Requirement: Could you output each record below exactly as it stands and leave the pictures out?

[Excerpted data]

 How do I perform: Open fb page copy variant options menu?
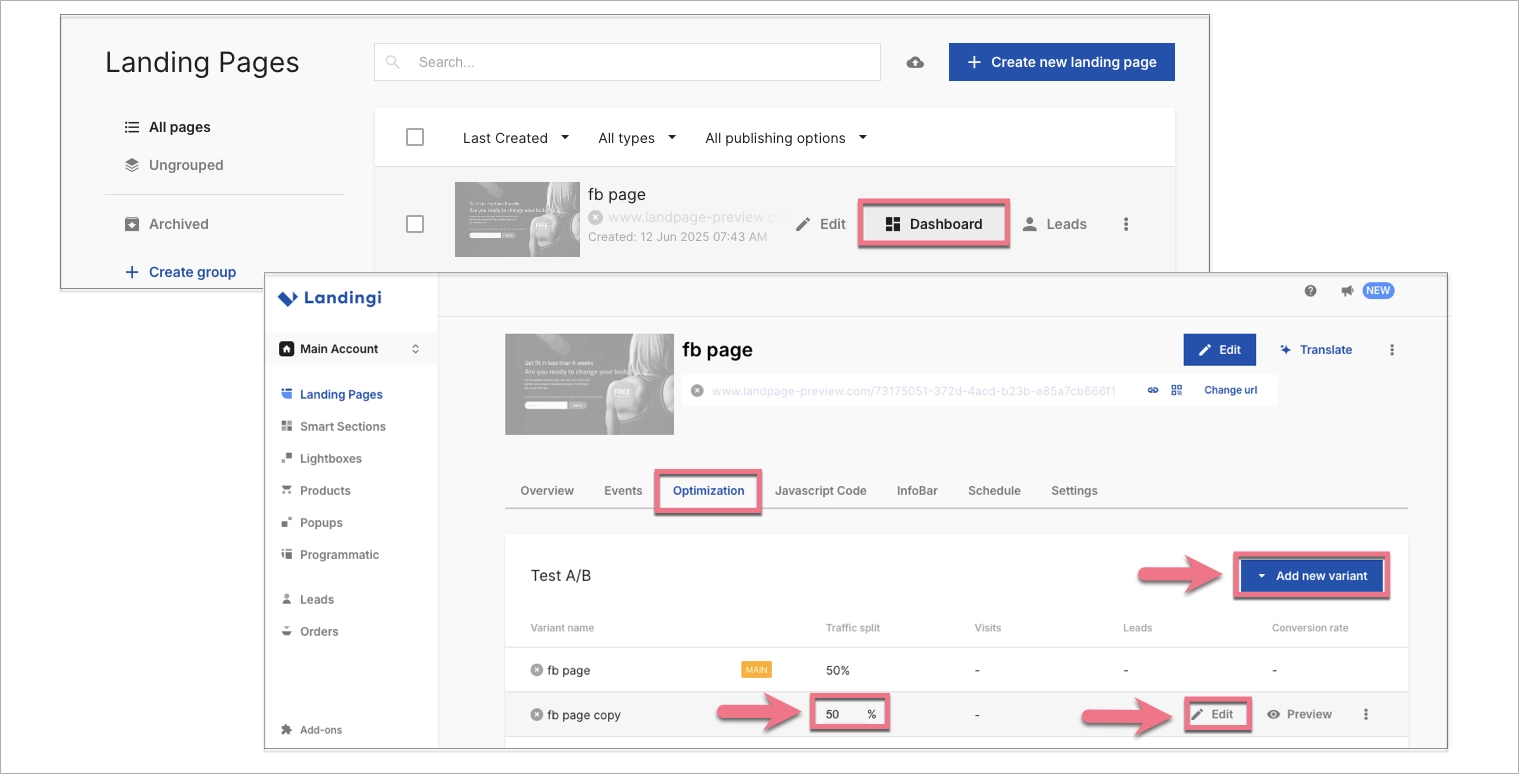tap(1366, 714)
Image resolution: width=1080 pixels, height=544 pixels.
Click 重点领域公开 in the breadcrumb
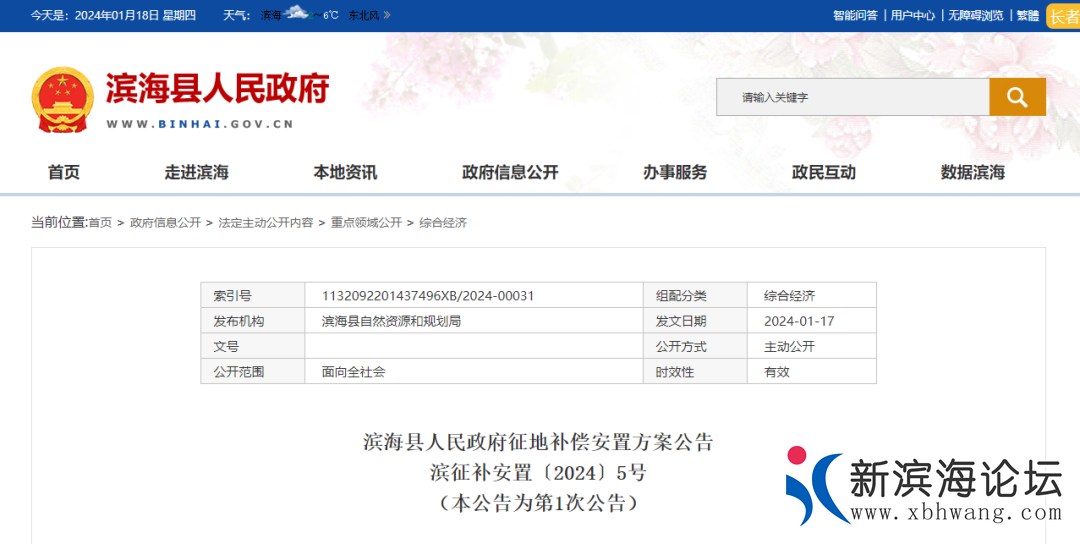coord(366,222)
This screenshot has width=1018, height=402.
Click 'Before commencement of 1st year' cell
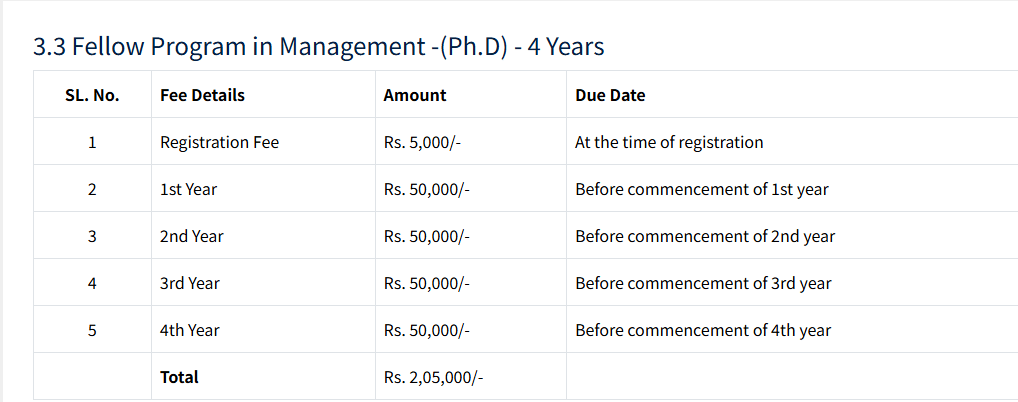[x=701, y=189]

[/Excerpted data]

Task answer:
 How do I perform: Open fb page copy variant options menu?
tap(1366, 714)
Image resolution: width=1080 pixels, height=544 pixels.
Click 重点领域公开 in the breadcrumb
coord(366,222)
This screenshot has width=1018, height=402.
Click 'Before commencement of 1st year' cell
[x=701, y=189]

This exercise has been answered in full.